(Saved data entries)
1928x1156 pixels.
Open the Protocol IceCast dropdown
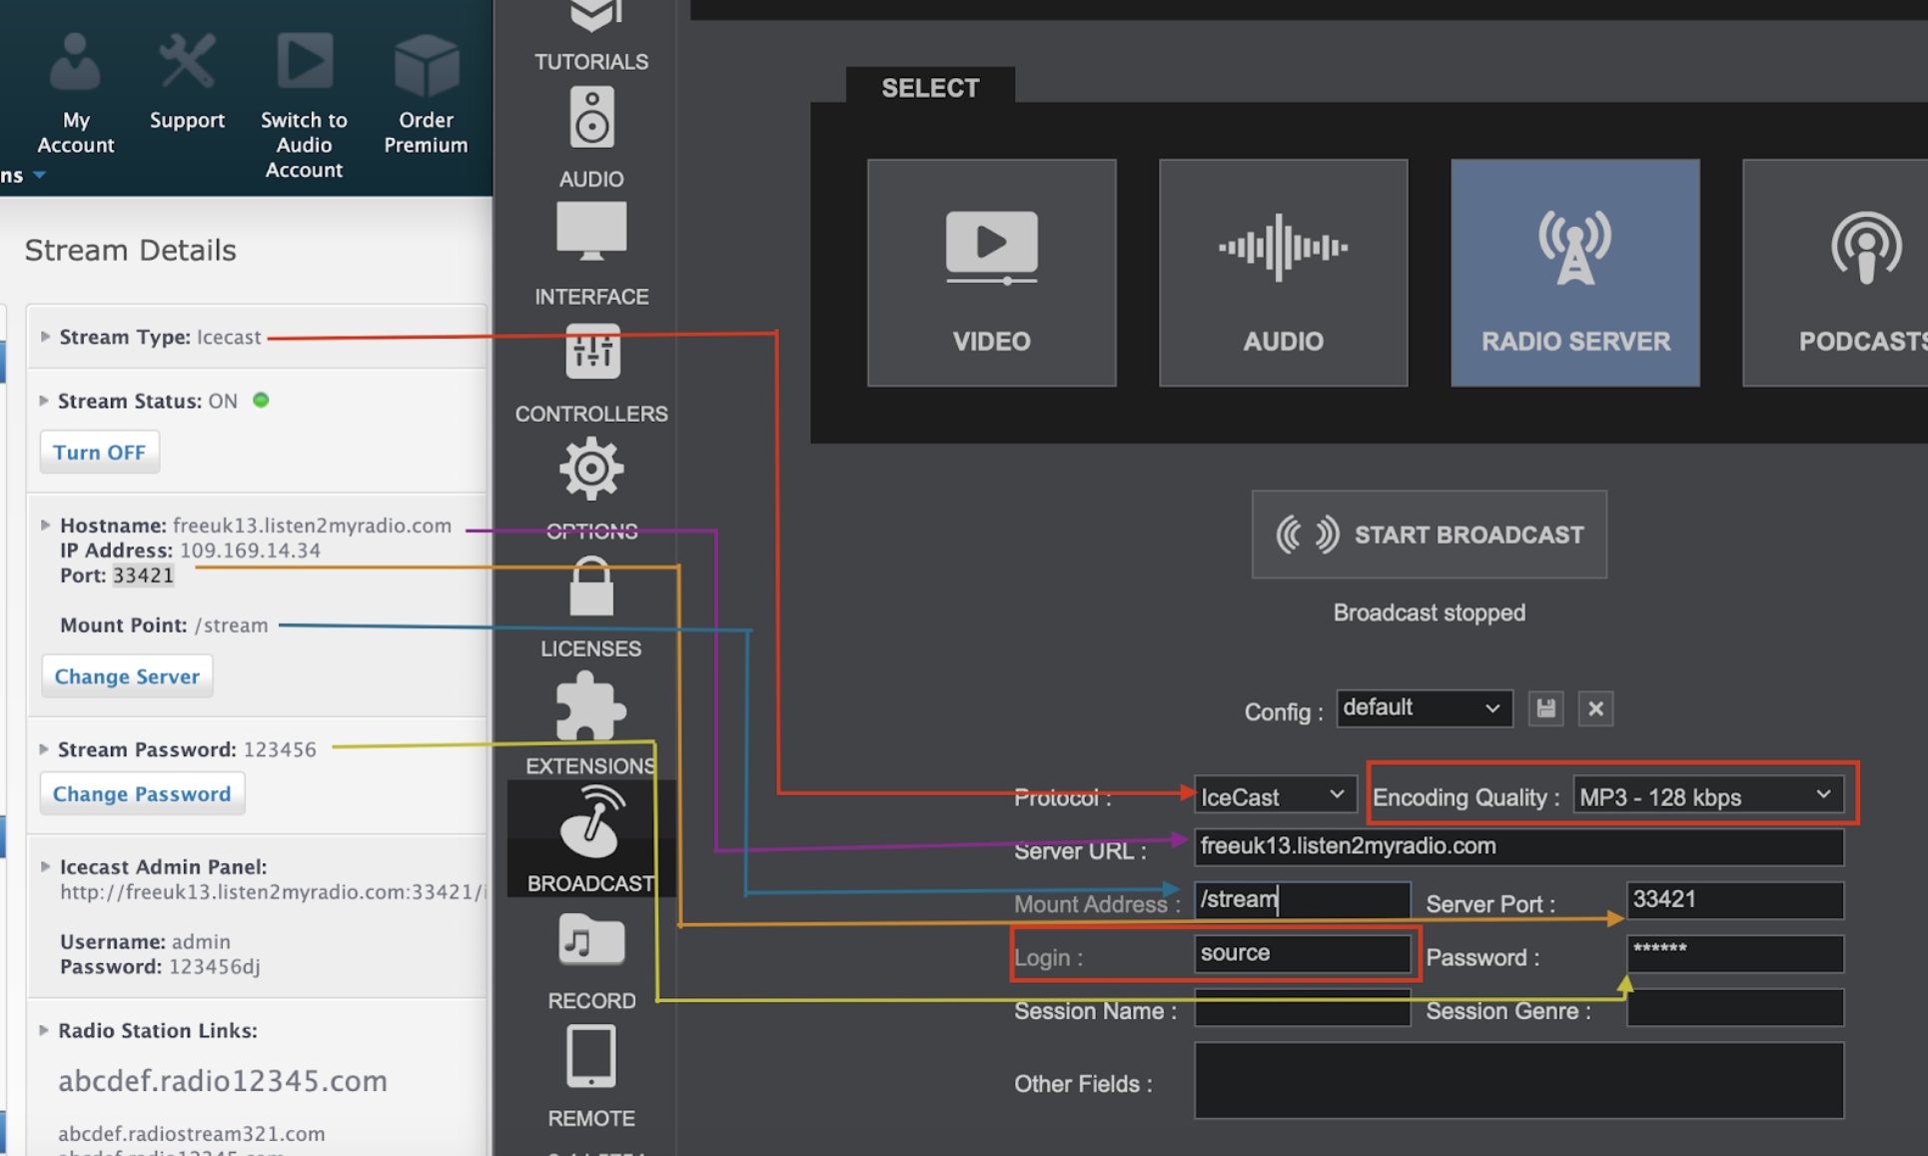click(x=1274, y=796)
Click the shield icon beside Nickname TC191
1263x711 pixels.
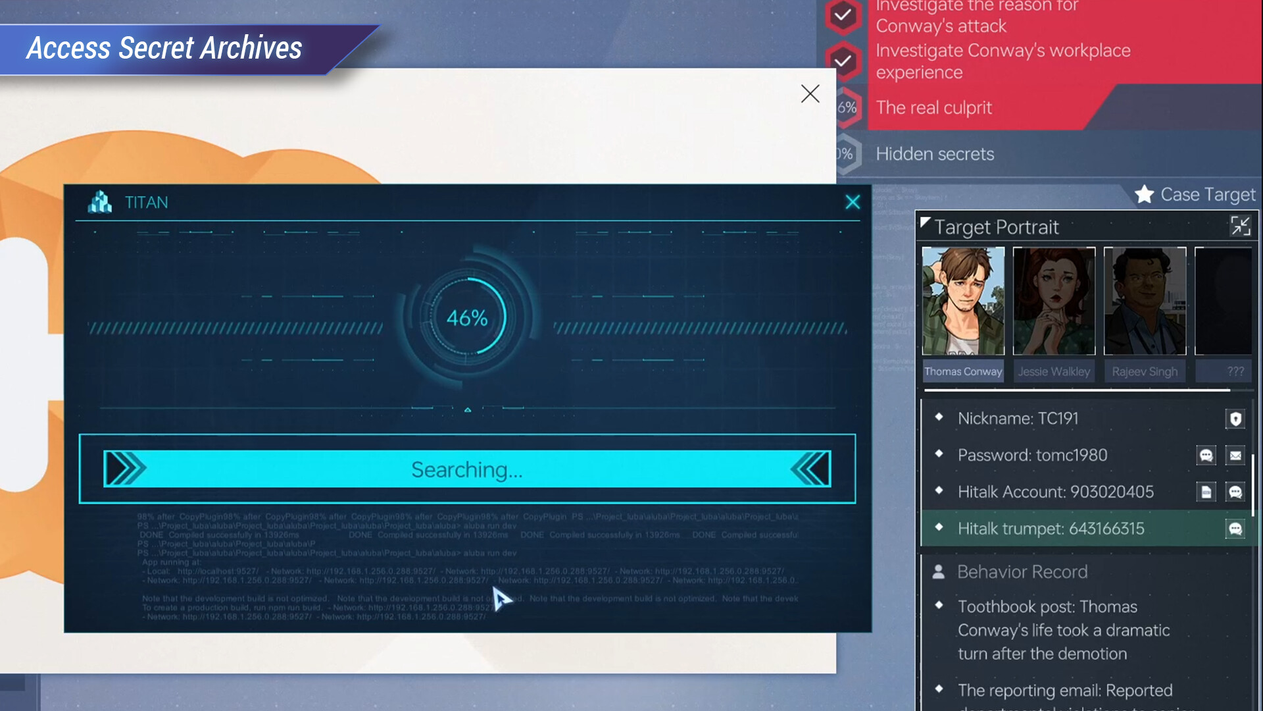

• REQUIRED ACTION:
Nothing but the lines from the one with "Click the shield icon beside Nickname TC191" through the last line of the records should appear in your answer, each exactly as written and without pictures.

• EXERCISE SOLUTION:
Click the shield icon beside Nickname TC191
1263x711 pixels.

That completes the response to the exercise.